§ Work order
Please give back only the lines below from the one containing "Given: Check the sqlPermissions log category" to the one containing "Given: Click the", each repeated word for word, both ends included.

Collected data entries:
[Start of section]
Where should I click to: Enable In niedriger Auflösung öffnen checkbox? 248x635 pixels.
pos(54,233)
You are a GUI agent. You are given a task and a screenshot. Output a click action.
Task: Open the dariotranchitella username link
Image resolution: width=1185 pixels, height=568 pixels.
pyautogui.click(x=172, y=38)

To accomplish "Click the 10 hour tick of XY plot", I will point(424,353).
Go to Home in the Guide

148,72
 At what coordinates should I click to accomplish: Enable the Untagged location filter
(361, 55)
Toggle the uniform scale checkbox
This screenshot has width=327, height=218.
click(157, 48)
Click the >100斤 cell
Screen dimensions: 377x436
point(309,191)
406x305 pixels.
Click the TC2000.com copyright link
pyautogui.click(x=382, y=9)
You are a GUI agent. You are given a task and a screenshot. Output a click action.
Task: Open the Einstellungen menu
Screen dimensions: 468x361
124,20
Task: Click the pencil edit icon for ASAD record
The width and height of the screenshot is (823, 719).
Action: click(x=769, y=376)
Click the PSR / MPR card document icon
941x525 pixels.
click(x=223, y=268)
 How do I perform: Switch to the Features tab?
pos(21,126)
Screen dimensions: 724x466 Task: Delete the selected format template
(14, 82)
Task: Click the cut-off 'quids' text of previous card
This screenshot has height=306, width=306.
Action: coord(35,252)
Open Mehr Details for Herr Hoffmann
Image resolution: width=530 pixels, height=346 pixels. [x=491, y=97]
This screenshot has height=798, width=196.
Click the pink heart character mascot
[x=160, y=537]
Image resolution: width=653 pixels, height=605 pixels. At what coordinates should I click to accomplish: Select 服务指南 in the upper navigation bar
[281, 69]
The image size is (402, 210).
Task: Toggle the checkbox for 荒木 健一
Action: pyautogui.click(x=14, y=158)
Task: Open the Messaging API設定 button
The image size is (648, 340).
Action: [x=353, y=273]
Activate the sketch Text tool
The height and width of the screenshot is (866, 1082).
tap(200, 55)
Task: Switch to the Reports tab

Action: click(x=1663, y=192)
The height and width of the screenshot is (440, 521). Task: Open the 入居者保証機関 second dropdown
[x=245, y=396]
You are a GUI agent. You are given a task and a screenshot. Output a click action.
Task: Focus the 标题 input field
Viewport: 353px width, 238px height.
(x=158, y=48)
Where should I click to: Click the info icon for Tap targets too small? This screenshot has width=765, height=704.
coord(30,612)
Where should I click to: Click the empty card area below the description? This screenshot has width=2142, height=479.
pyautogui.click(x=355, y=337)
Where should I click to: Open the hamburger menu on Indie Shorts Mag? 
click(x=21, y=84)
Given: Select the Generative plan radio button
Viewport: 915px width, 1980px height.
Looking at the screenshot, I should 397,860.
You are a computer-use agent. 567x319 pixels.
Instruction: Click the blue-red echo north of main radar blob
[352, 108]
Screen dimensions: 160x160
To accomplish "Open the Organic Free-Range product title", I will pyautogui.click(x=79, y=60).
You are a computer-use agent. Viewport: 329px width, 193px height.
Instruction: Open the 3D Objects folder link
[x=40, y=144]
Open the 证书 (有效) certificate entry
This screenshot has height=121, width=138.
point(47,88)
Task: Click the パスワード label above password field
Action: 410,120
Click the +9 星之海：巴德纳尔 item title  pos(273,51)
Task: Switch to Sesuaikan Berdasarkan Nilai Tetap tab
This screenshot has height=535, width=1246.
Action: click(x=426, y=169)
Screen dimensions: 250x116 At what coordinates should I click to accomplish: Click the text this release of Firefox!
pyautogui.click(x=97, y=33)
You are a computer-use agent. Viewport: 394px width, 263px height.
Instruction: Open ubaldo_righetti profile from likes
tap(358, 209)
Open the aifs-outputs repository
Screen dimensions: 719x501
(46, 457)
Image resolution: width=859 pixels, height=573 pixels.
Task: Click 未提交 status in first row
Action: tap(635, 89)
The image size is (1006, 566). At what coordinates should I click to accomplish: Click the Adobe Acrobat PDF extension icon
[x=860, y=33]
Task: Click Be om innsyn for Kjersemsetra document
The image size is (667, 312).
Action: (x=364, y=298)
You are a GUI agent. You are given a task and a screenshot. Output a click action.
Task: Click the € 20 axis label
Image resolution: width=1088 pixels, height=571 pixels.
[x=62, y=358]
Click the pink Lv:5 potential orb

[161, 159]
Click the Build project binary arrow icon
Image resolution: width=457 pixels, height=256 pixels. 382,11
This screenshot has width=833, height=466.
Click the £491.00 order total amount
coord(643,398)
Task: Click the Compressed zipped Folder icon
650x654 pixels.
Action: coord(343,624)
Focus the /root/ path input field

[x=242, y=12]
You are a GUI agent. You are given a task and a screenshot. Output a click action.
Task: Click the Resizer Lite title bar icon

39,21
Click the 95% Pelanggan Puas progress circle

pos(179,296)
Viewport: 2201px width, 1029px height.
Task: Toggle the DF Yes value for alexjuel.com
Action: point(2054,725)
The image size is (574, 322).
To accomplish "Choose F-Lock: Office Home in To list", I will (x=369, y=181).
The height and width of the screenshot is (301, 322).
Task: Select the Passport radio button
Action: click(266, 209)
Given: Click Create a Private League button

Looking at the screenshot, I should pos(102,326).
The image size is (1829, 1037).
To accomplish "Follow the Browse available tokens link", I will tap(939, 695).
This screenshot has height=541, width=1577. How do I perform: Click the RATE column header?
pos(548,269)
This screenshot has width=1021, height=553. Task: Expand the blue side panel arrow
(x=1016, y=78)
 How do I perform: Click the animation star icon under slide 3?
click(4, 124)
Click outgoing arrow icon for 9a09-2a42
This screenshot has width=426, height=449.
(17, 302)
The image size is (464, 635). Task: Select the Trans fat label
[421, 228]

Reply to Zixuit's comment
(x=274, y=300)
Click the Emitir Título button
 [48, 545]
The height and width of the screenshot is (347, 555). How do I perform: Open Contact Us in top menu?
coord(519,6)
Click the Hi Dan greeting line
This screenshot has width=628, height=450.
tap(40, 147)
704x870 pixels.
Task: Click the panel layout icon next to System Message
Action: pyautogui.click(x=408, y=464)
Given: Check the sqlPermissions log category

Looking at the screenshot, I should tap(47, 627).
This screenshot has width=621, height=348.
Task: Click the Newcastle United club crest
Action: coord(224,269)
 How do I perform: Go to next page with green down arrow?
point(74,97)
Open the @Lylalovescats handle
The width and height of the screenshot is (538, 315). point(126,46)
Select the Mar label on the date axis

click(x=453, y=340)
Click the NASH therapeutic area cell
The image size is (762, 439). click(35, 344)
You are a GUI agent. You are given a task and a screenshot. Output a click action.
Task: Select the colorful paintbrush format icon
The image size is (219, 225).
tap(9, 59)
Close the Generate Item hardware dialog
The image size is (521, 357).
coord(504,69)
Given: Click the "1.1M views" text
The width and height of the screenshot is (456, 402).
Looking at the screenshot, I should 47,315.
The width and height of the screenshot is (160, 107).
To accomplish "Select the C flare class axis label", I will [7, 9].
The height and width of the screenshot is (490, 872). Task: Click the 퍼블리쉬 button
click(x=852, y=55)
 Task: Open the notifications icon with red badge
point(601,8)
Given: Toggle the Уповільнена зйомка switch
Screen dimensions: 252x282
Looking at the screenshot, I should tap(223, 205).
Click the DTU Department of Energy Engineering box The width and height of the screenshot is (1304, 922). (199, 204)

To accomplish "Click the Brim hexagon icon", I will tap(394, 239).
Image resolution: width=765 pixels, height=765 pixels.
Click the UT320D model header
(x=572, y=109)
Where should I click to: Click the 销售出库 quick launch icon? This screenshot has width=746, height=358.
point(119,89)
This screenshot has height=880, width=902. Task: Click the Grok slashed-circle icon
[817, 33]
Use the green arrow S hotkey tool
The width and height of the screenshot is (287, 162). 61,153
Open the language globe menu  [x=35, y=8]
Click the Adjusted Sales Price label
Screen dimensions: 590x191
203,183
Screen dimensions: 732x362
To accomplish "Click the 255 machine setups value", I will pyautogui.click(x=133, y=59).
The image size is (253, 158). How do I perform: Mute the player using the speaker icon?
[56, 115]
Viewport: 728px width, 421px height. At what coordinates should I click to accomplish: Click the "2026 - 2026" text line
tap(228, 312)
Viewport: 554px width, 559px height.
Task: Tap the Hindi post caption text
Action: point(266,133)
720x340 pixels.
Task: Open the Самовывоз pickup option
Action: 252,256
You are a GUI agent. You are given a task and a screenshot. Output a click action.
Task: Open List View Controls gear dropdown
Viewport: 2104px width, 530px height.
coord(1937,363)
[End of section]
§ Output below
Given: Check the sqlPermissions log category

Looking at the screenshot, I should tap(47, 627).
This screenshot has width=621, height=348.
Task: Click the Newcastle United club crest
Action: coord(224,269)
 How do I perform: Go to next page with green down arrow?
point(74,97)
Open the @Lylalovescats handle
The width and height of the screenshot is (538, 315). point(126,46)
Select the Mar label on the date axis

click(x=453, y=340)
Click the NASH therapeutic area cell
The image size is (762, 439). click(35, 344)
You are a GUI agent. You are given a task and a screenshot. Output a click action.
Task: Select the colorful paintbrush format icon
The image size is (219, 225).
tap(9, 59)
Close the Generate Item hardware dialog
The image size is (521, 357).
coord(504,69)
Given: Click the "1.1M views" text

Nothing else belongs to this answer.